DATA PROVIDED:

--

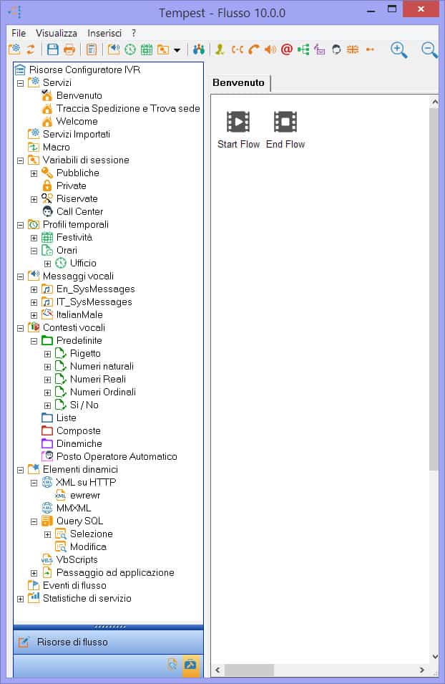The width and height of the screenshot is (445, 684).
Task: Expand the Pubbliche variables node
Action: tap(34, 173)
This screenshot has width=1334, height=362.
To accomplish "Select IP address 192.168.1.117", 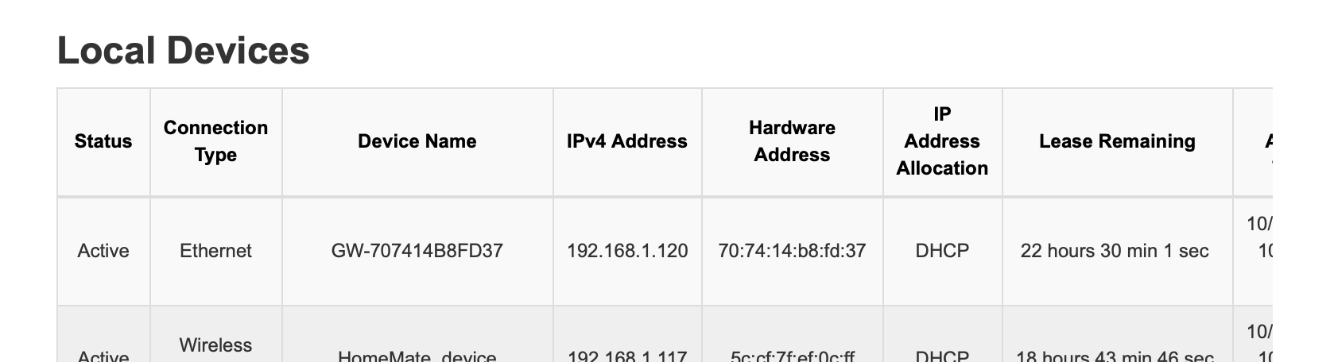I will pos(627,356).
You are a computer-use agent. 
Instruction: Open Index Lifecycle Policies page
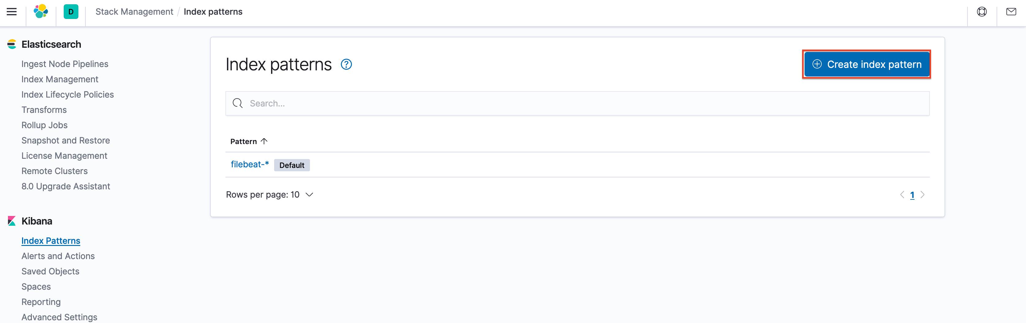pos(67,94)
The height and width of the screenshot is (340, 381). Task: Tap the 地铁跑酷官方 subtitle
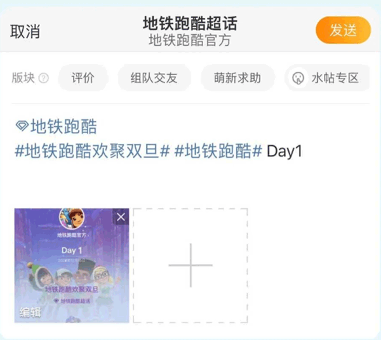click(190, 41)
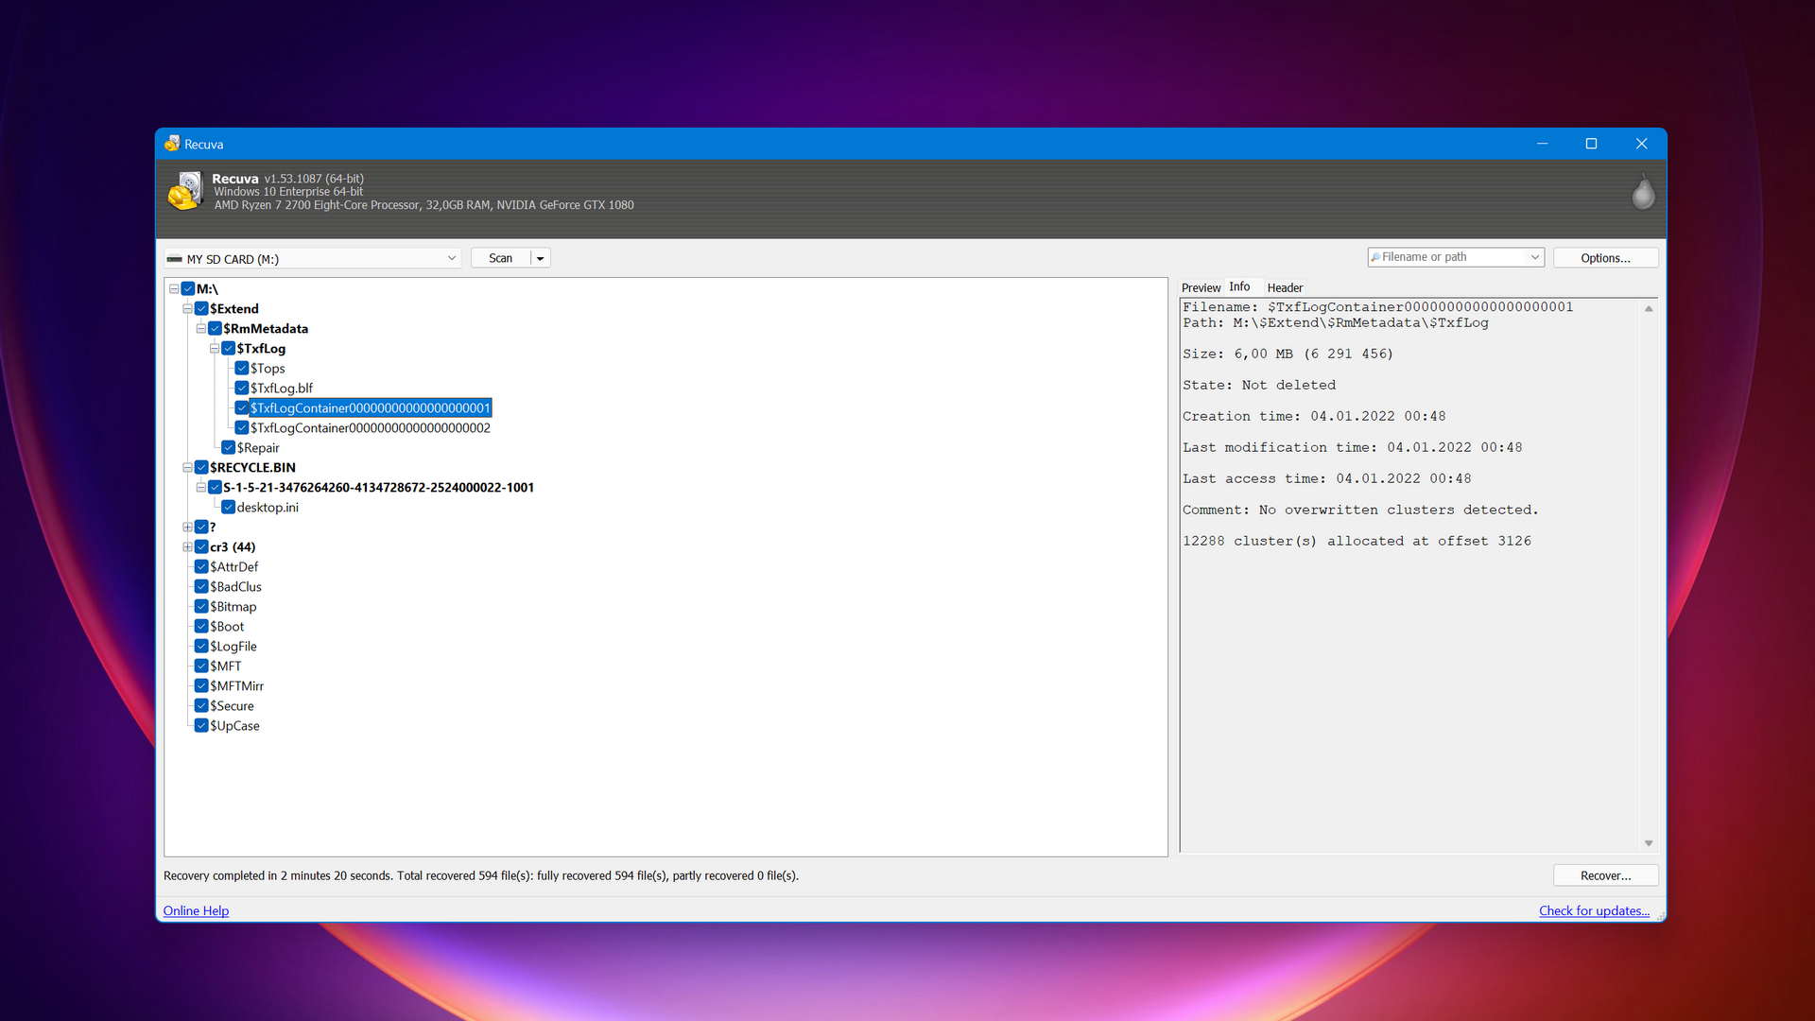Image resolution: width=1815 pixels, height=1021 pixels.
Task: Click the Header tab
Action: pos(1283,286)
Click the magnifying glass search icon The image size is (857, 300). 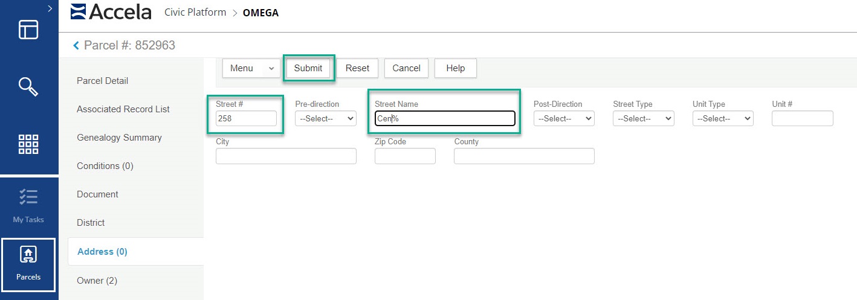[x=28, y=87]
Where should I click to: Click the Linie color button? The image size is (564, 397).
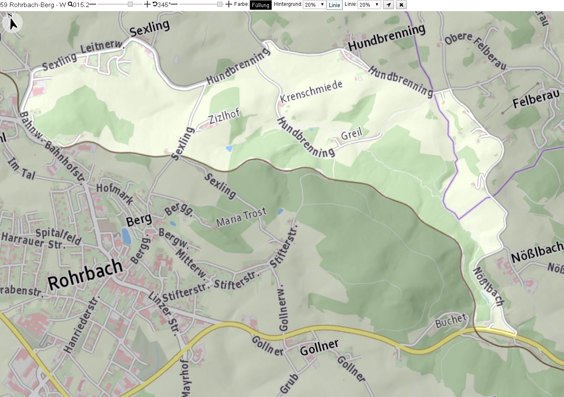click(334, 5)
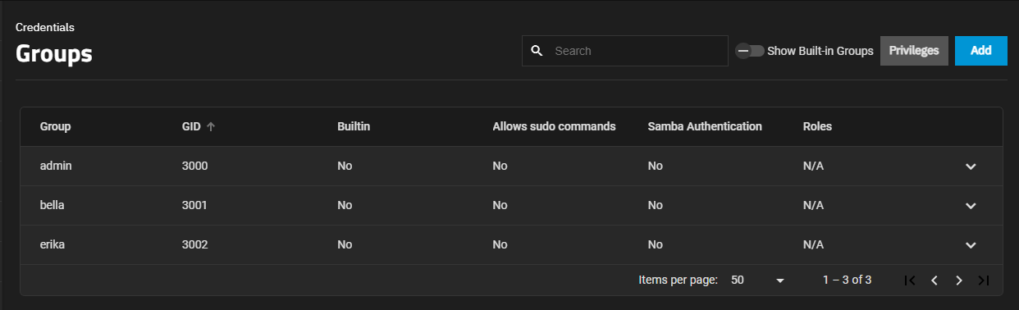This screenshot has width=1019, height=310.
Task: Toggle Show Built-in Groups switch
Action: 750,51
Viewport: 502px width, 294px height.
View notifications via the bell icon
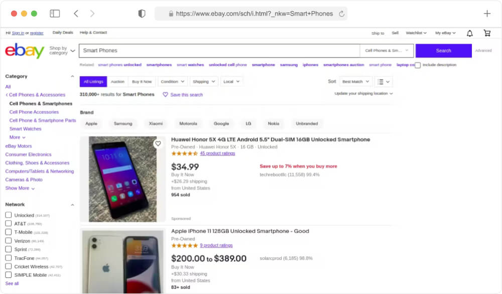click(469, 33)
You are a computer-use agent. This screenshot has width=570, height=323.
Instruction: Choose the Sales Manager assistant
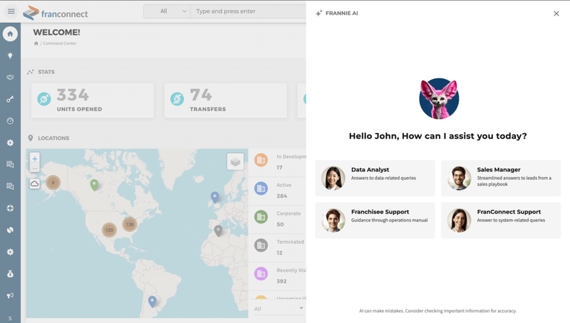(x=500, y=178)
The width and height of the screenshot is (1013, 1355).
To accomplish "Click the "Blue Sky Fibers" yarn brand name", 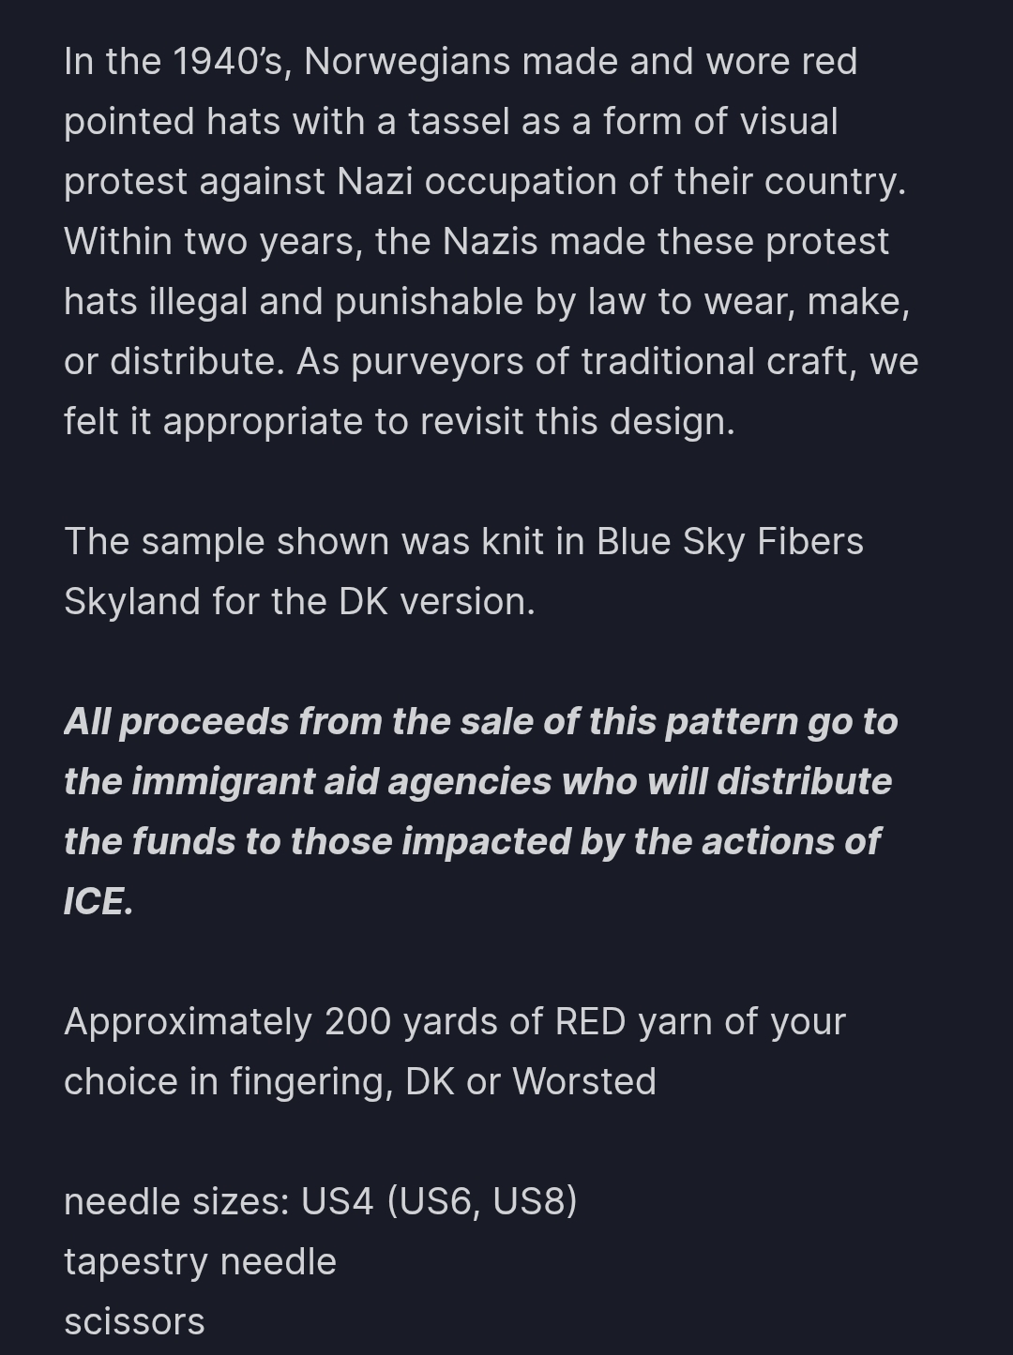I will (x=729, y=542).
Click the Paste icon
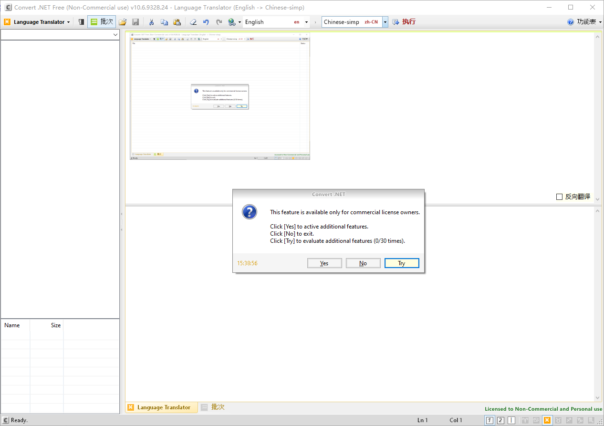This screenshot has height=426, width=604. (177, 22)

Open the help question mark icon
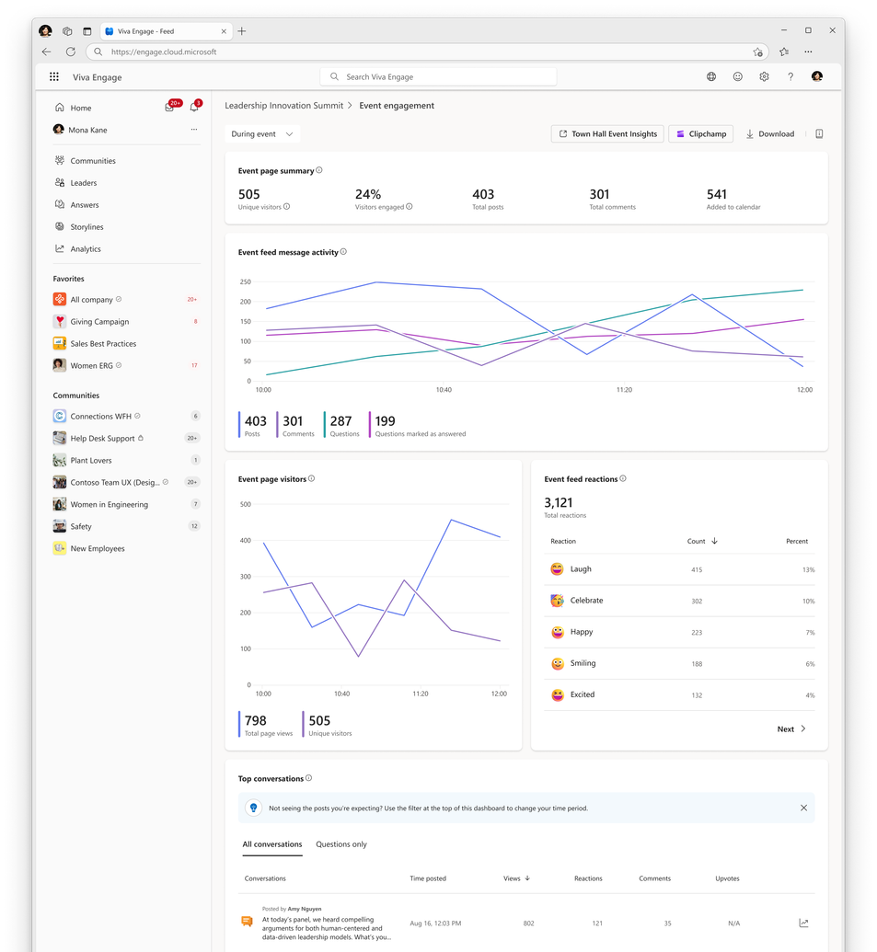pos(790,76)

--

EXERCISE:
The lines sought are those in the data above that include the string "computer"; copy each one.

SOLUTION FOR THIS EXERCISE:
You are a computer-use agent. 
You are a computer-use agent. This screenshot has width=570, height=323.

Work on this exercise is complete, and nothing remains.